The nurse enters my dimly lit room with two bottles and some sinister information:

‘Some blokes can do it on their back. Some blokes have to lie on their side. Some blokes have to stand up out of bed, but stay close in case you start to pass out. Any probs, just give us a bell-then we come and stand beside you and say the word “catheter,” then they nearly all manage it.’ She disappears.

So, sometime later, halfway through penning this masterpiece and in-between chapters of Jeremy Clarkson, ‘Driven to Distraction’, Penguin Books (great read, present from Carl), I manage it-lying on my side, actually. I’m greatly relieved, in more ways than one. I carefully balance the bottle on the bedside table, on top of Michael Wilcox, ‘The Message of Psalms 1-72’, IVP, (another great read but it will have to wait until my brain has climbed further above Tesco trolley level).
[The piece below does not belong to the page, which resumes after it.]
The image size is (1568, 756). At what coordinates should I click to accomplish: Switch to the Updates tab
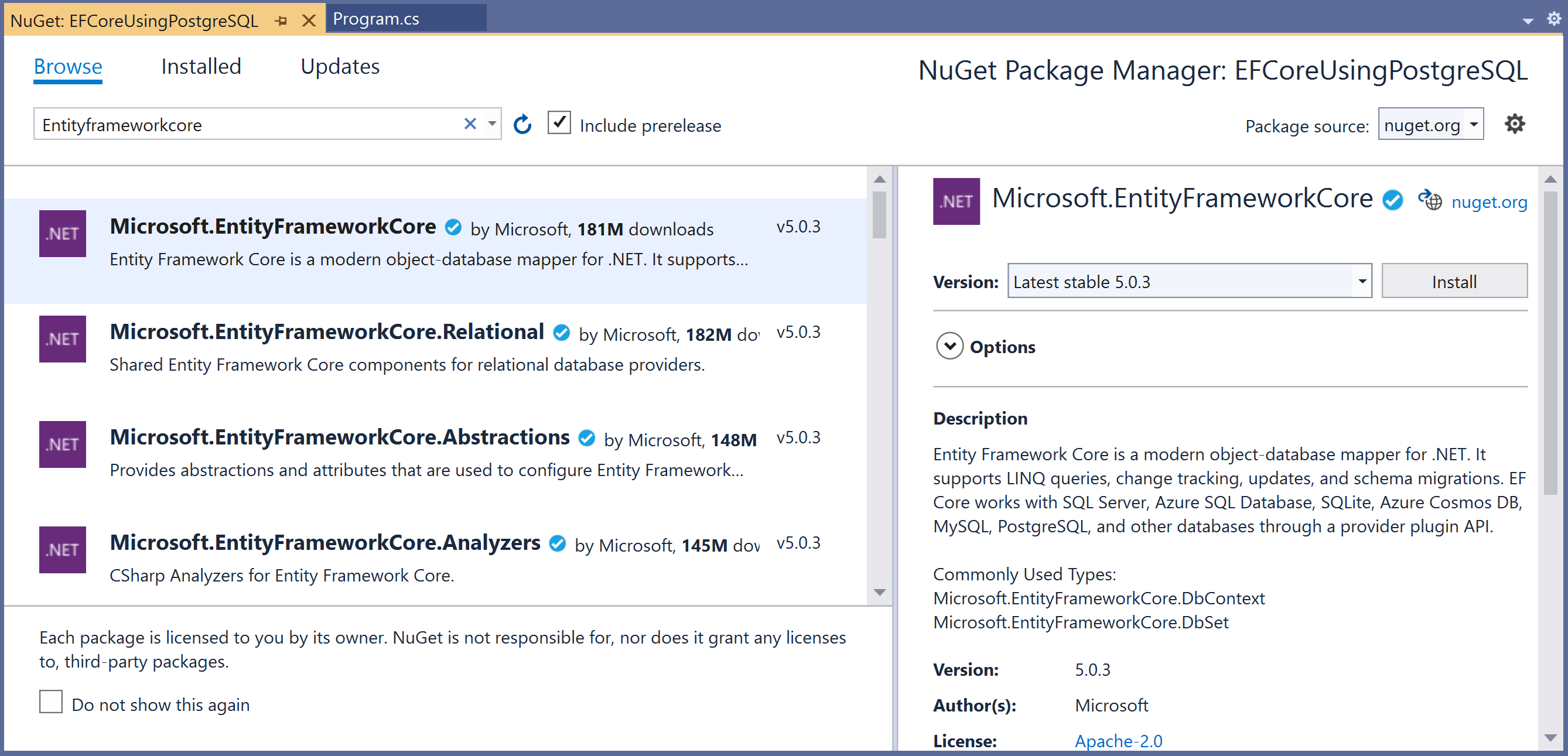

My symptoms are much better but I don’t sleep all night. Instead I write my retirement speech, a talk (unasked for), for CVM, half this blog, read a large chunk of Jeremy Clarkson, pray through the rest of the night and by morning I’m still firing on all cylinders. Something’s wrong. I’m not depressed enough. I have a suspicion. I look on my drug chart–yes, straight after the op, while I was still out, they gave me a big dose of steroids–body and mind rocket fuel. I’ve been on a high all night. What goes up must come down and for the next two nights I sleep like a log. I often have to give my patients the same steroids. Now I know first hand why they seem so chirpy.